Nee, onna no ko ni naritai is one of my favorite songs
But every time I hear it and I try to sing along
The words just don't feel right
Once I thought I'd cut off my long hair
It wasn't like I ever took good care of it
I just hoped that that would be enough
To lead me down the road of repairing this
Form I take was just a small mistake, right?
Snip and cut to switch it to the other side
Then the answer should make itself evident
So why do I still feel like I'm pretending?
Am I making all this up?
I don't want to be a girl!
But I keep seeing parts of me in somebody who does
So, am I wrong for thinking that I am the way I am?
I'm envious of somebody who wants the things I have
Men in dresses make me feel such joy
But then they smile, and I begin to cry
Can I trust you want to be a boy or
Am I just ignoring all the signs?
Envy of the way you cross the line
I want to cross it too, but I would loop back to one side
And nobody would ever come to know
I dared to venture past what I'm assigned
Ouroborus, bite my tongue
I wish I could be a girl
But I can't see myself in someone who I know is one
So, am I wrong for thinking that I am the way I am?

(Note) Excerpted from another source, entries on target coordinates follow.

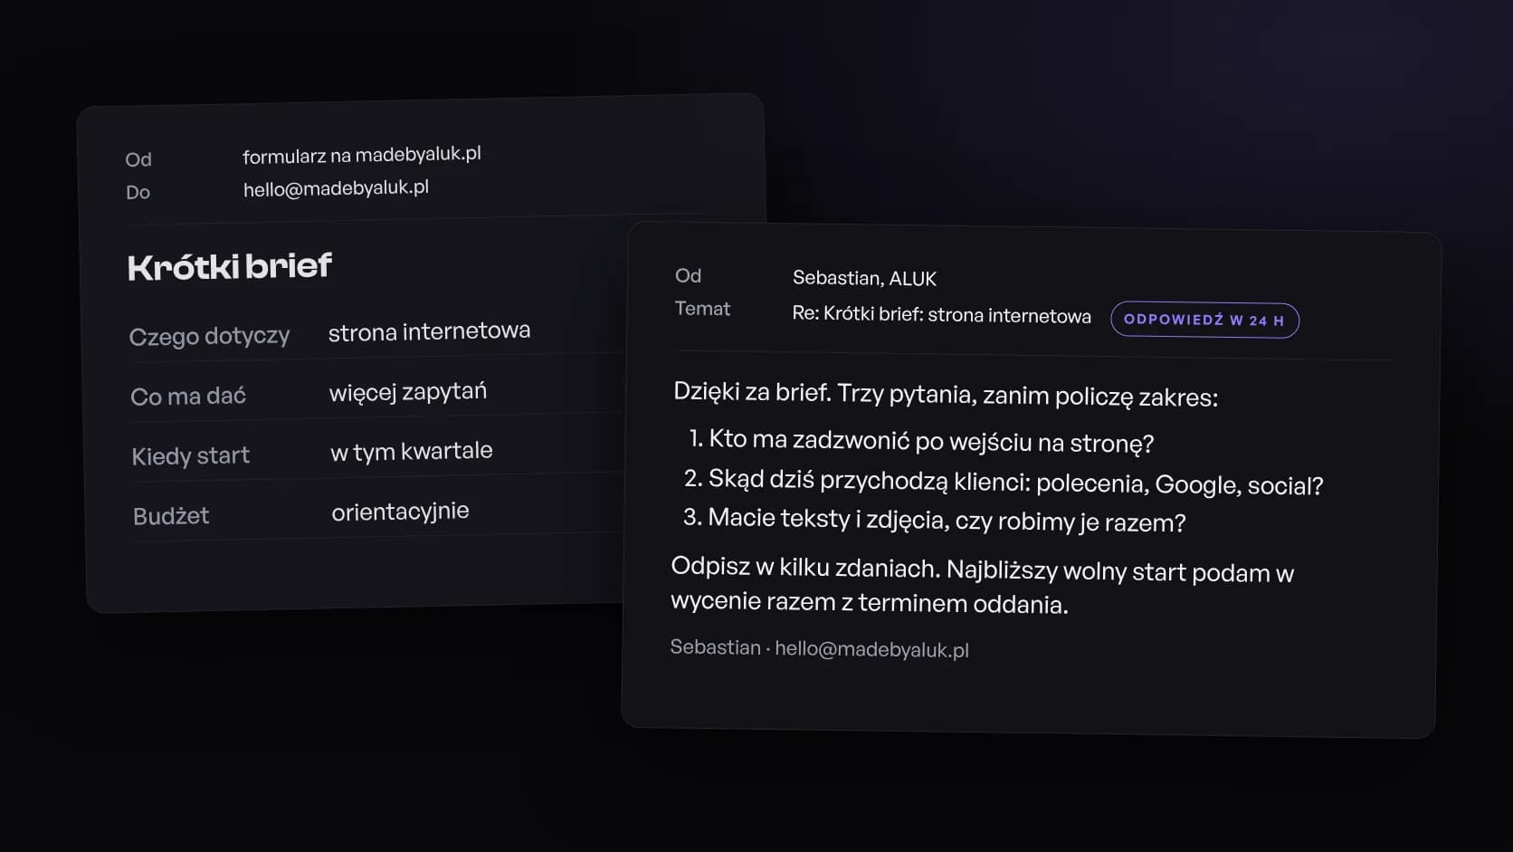Click the 'Budżet' label
Screen dimensions: 1513x852
171,516
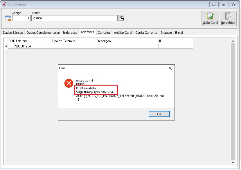Go to the Conta Corrente tab
Viewport: 241px width, 170px height.
146,33
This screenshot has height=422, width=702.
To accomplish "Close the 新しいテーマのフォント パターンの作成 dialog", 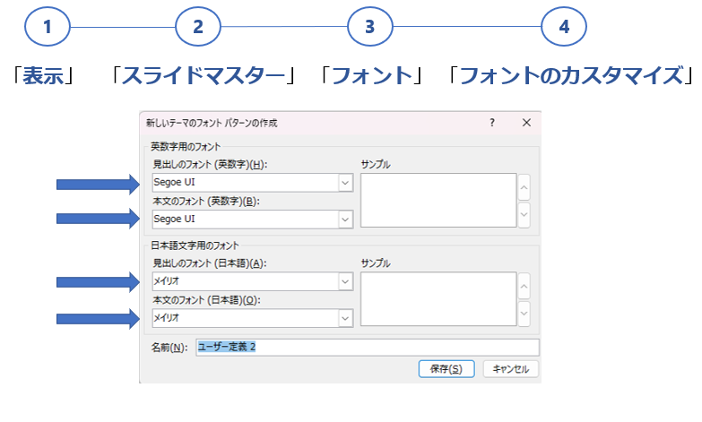I will 526,123.
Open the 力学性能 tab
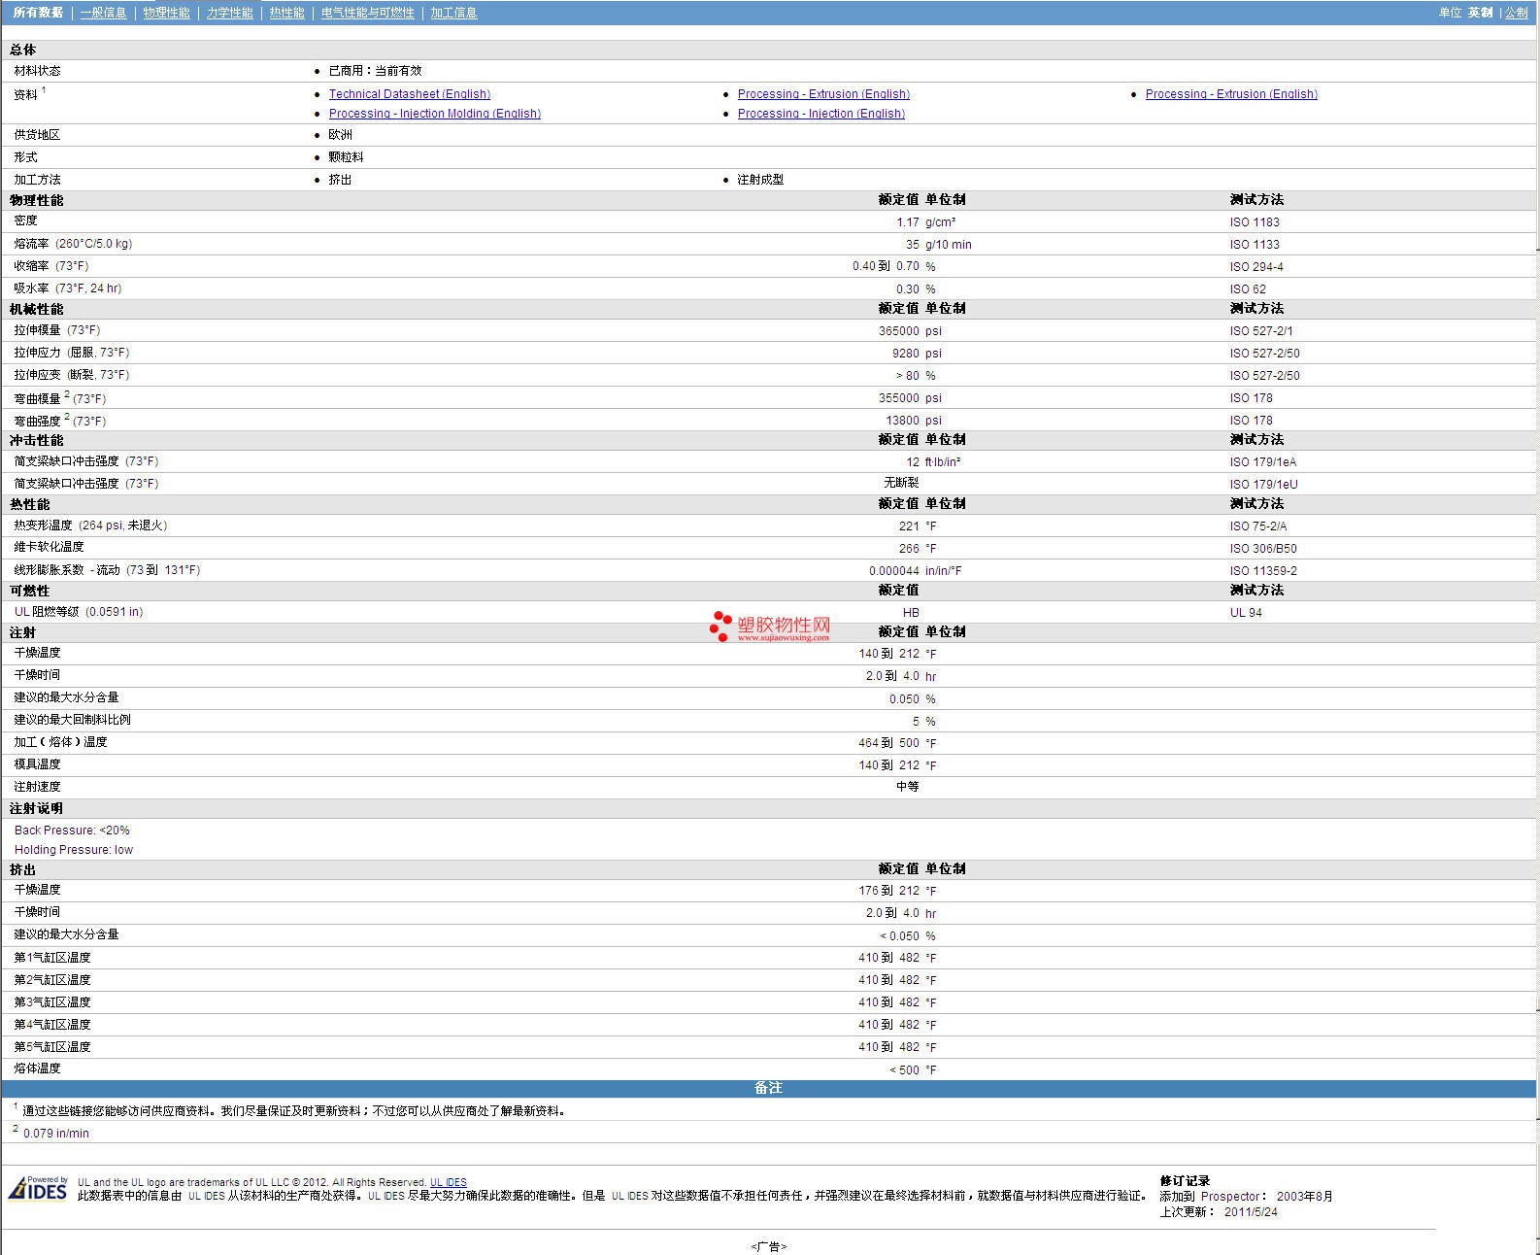Image resolution: width=1540 pixels, height=1255 pixels. pos(229,13)
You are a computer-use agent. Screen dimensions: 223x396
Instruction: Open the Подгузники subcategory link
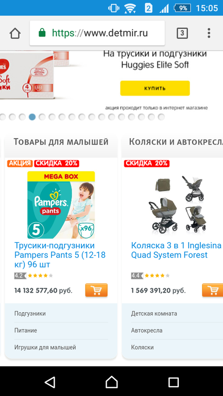tap(30, 314)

I'm envious of somebody who wants the things I have
Hating loving femininity
I can't confuse you more
Doubting I am what I want to be?
If I am ever sure
The answer's simple in my head
A man who likes to be more femme
But if that is just the way you hide
Then what am I really inside?
I don't want to be a girl!
But I keep seeing parts of me in somebody who might
So am I wrong for thinking that I am the way I am?
I'm envious of somebody who wants–
Who may not want the things I have!
(I don't want to be a girl)
I just want to be a guy who people think could be a girl
So being what I am does that make sense at all to you?
Society's dishonesty just makes me so confused!